例如:表述中敏感性为100%的检测可正确识别所有患者,敏感性为80%的检测可检出80%的疾病患者(真阳性),但20%的疾病患者未被检测到(假阴性)。
当检测到非常严重的感染类型时,例如前两年进行的COVID-19大流行,高敏感性对于适当的管理和治疗非常重要。COVID-19 IgG/IgM诊断测试是一种筛查COVID-19的测试,据报道敏感性为95%。
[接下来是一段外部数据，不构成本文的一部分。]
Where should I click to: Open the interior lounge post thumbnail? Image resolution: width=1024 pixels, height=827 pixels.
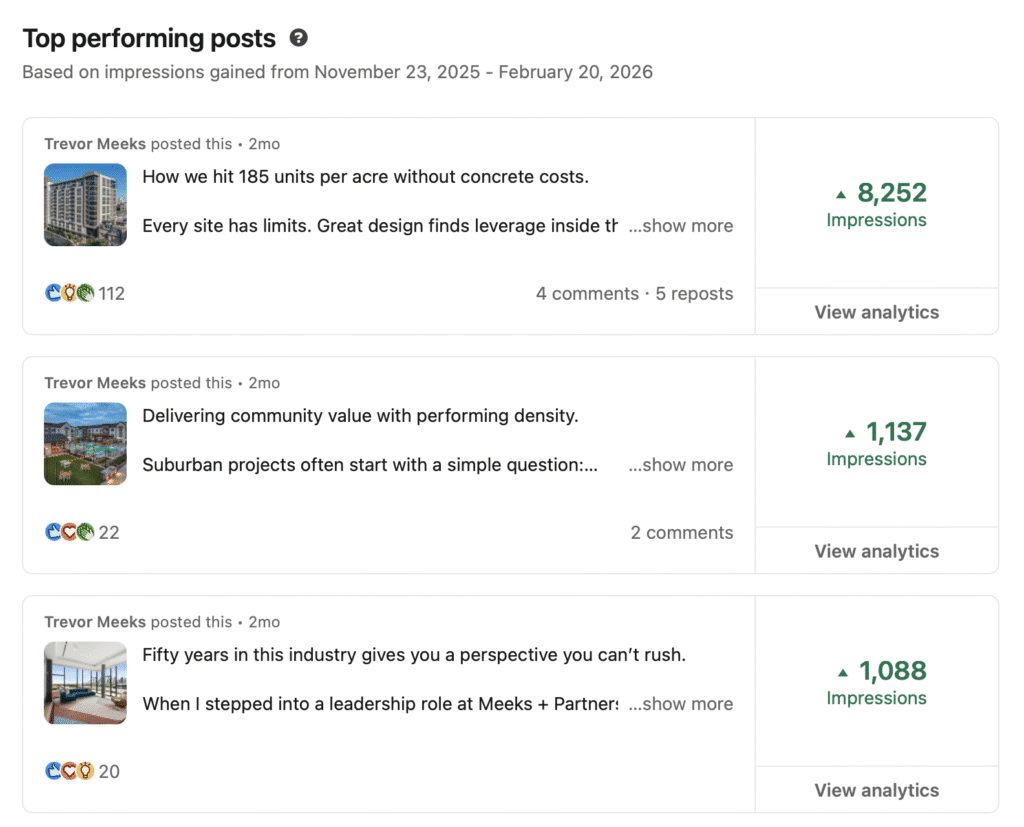point(85,683)
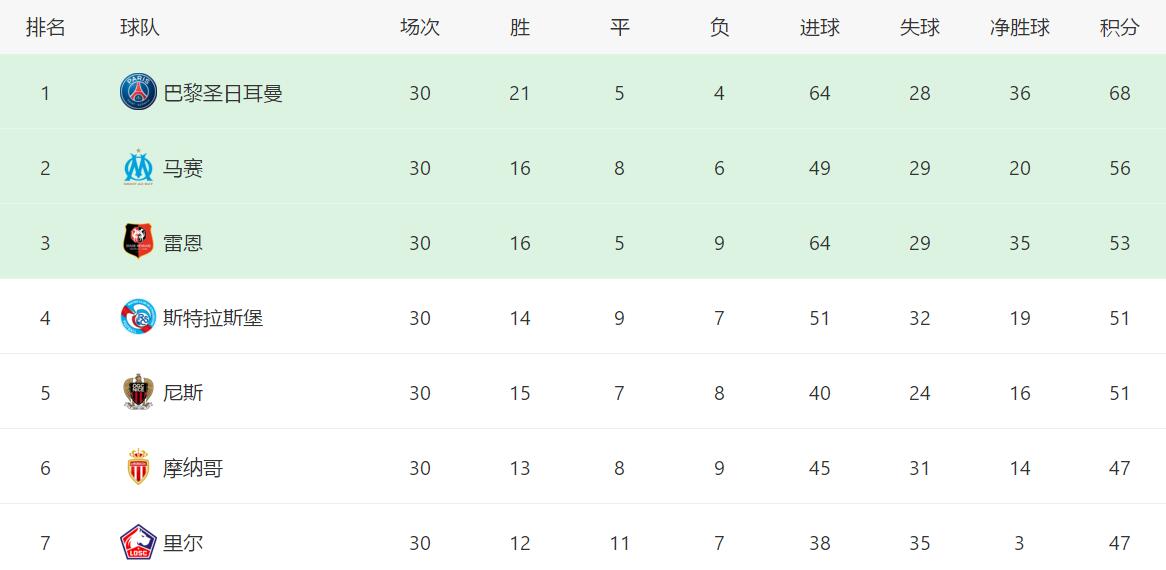Viewport: 1166px width, 570px height.
Task: Open the 马赛 team link
Action: click(183, 169)
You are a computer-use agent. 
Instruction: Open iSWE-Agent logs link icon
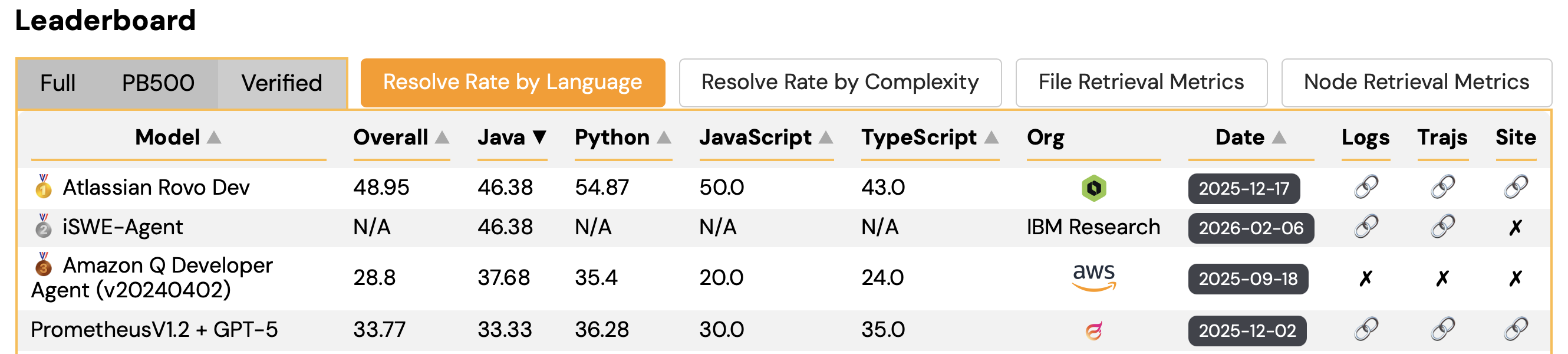(x=1365, y=227)
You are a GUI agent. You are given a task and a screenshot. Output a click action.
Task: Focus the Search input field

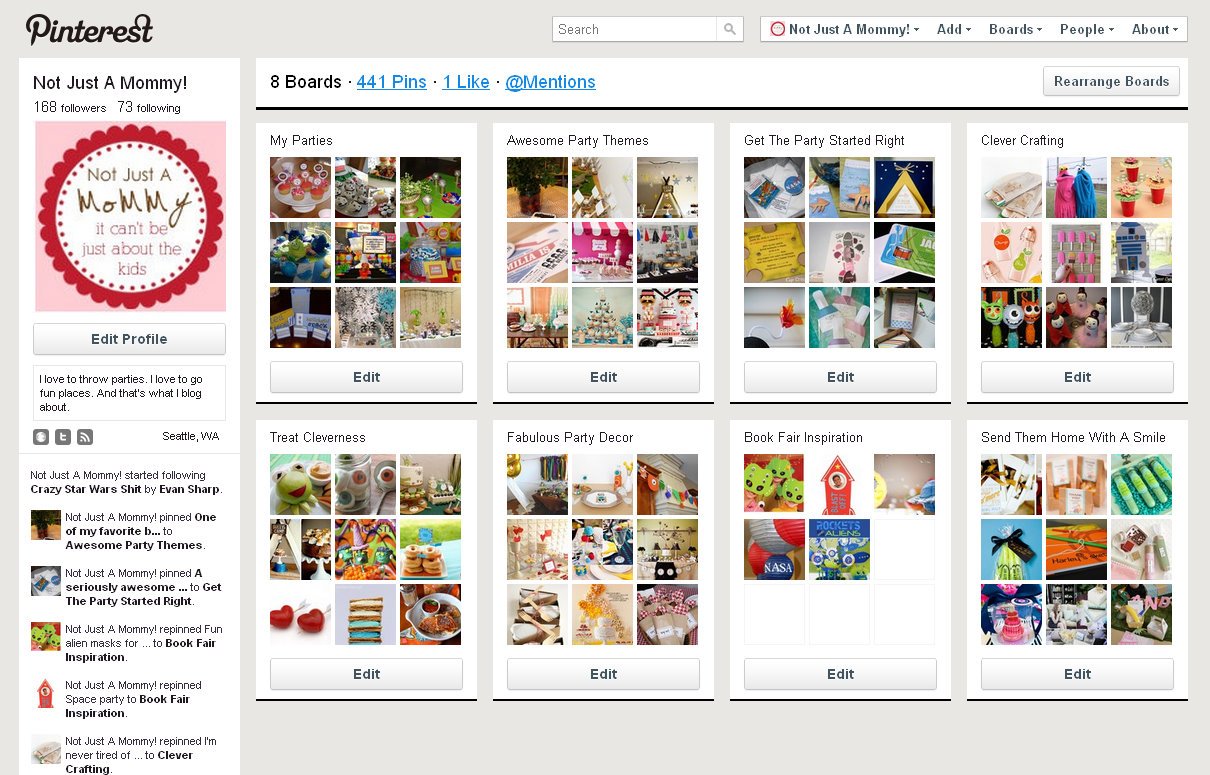click(x=634, y=29)
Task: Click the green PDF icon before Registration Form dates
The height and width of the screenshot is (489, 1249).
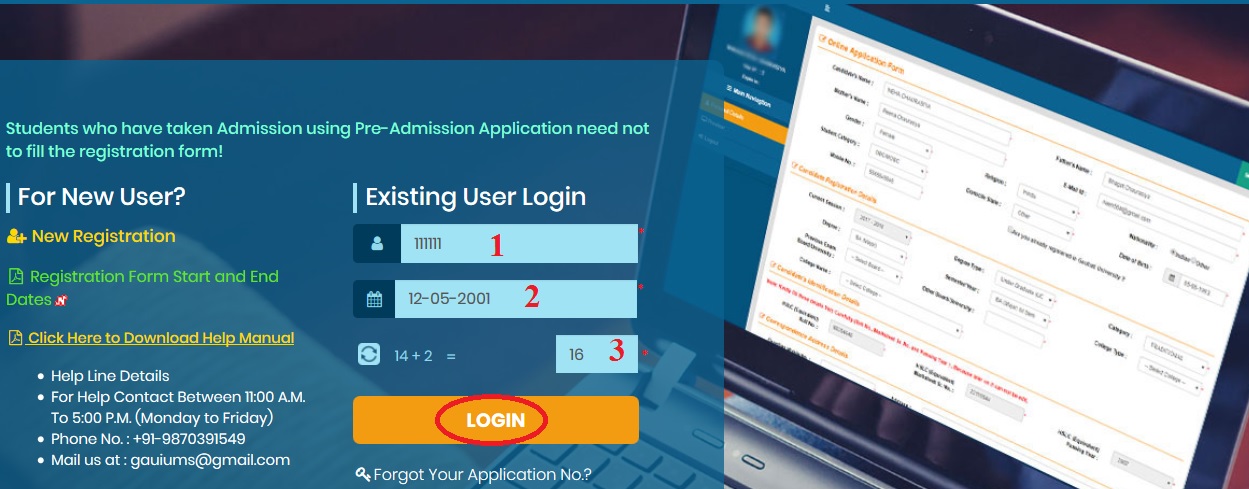Action: 15,276
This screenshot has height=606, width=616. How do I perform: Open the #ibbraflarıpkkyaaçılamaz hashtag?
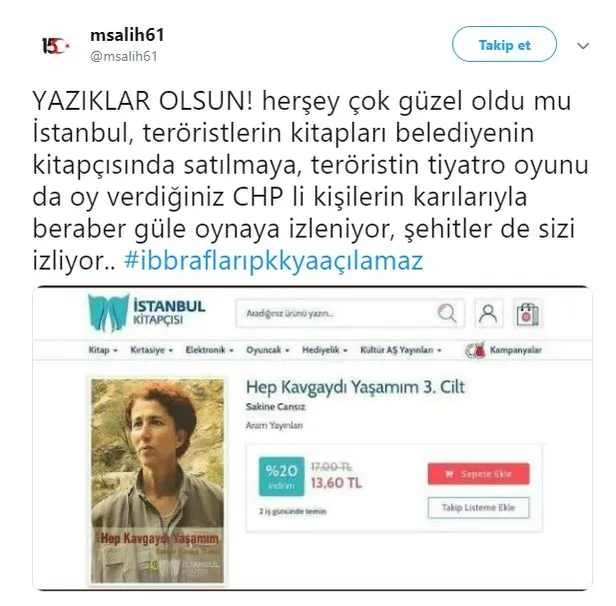(273, 260)
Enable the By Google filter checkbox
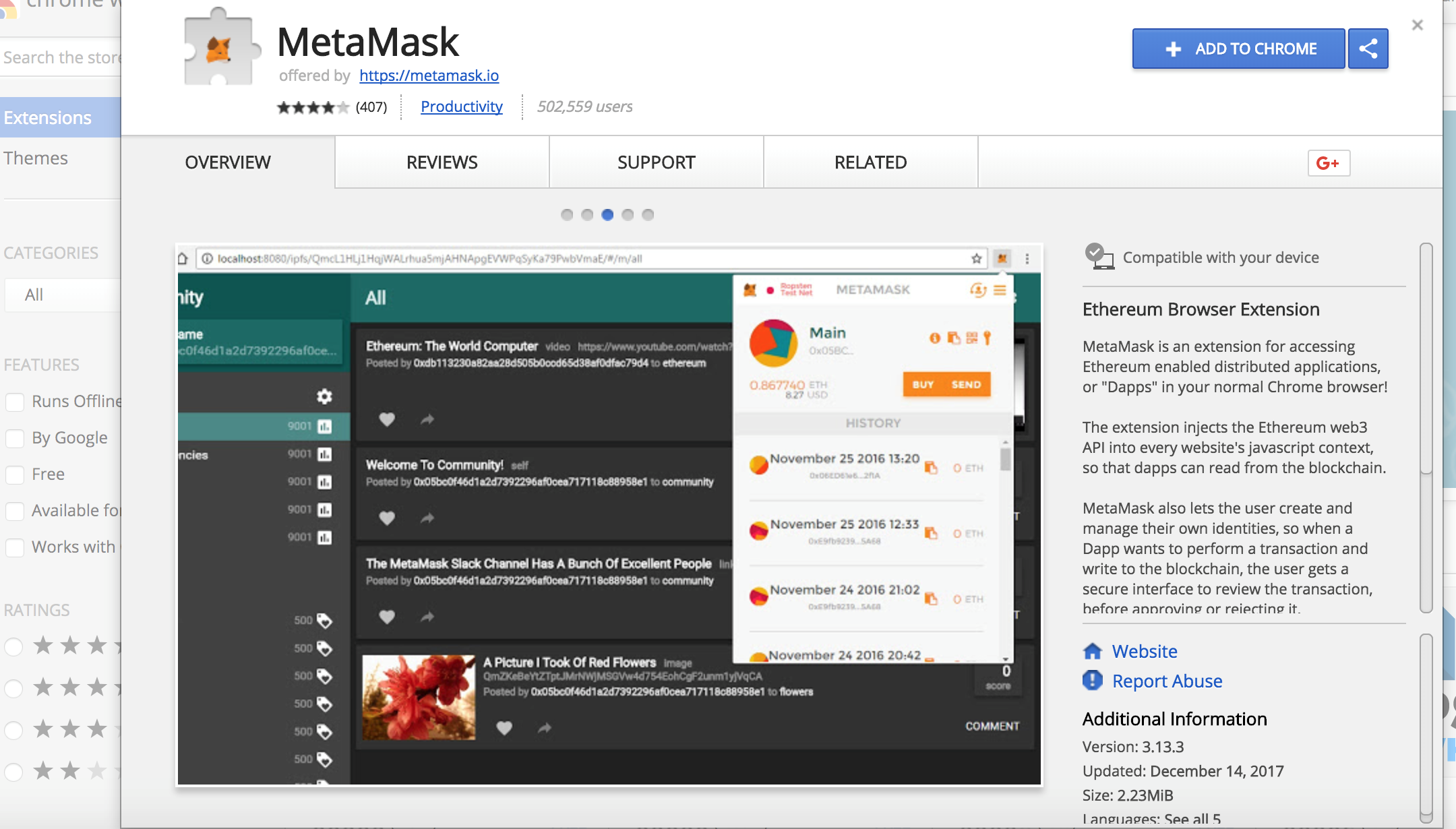Image resolution: width=1456 pixels, height=829 pixels. point(15,437)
当测试用于识别严重但可治疗的疾病(例如宫颈癌)时,高敏感性显然很重要。通过宫颈涂片检测筛查女性人群是一项敏感的检测。然而,它不是很特异,很大一部分宫颈涂片阳性的女性继续进行阴道镜检查,最终被发现没有潜在的病变。
特异性
临床试验的特异性是指检测正确识别无病患者的能力。
特异性的计算公式是:
特异性 = 真阴性数 /(真阴性数 + 假阳性数)
Specificity = TN/(TN + FP)
其中:
TN (True Negative): 真阴性,即正确识别出的健康者数量
FP (False Positive): 假阳性,即错误地将健康者判断为患病的数量
特异性也可以表示为: 特异性 = 正确识别的健康者数/所有实际健康者总数
或: 特异性 = 真阴性率 = 1 – 假阳性率
例如:假设一项检测在100名实际健康者中:
95人被正确判断为阴性(TN = 95)
5人被错误判断为阳性(FP = 5)
特异性 = 95/(95 + 5) = 95/100 = 0.95 或 95%
特异性表明该检测能够正确识别95%的健康者,有5%的健康者被误判为患病。
TIPs:
一种具有高敏感性但低特异性的测试会导致许多没有疾病的患者被告知他们有疾病的可能性,使受检者要接受进一步的测试。理想情况下,测试应该是100%准确的,但这是一个不切实际的场景。或者,对患者进行高敏感性和低特异性的测试,然后进行低敏感性和高特异性的第二次测试,可以识别所有假阳性和假阴性。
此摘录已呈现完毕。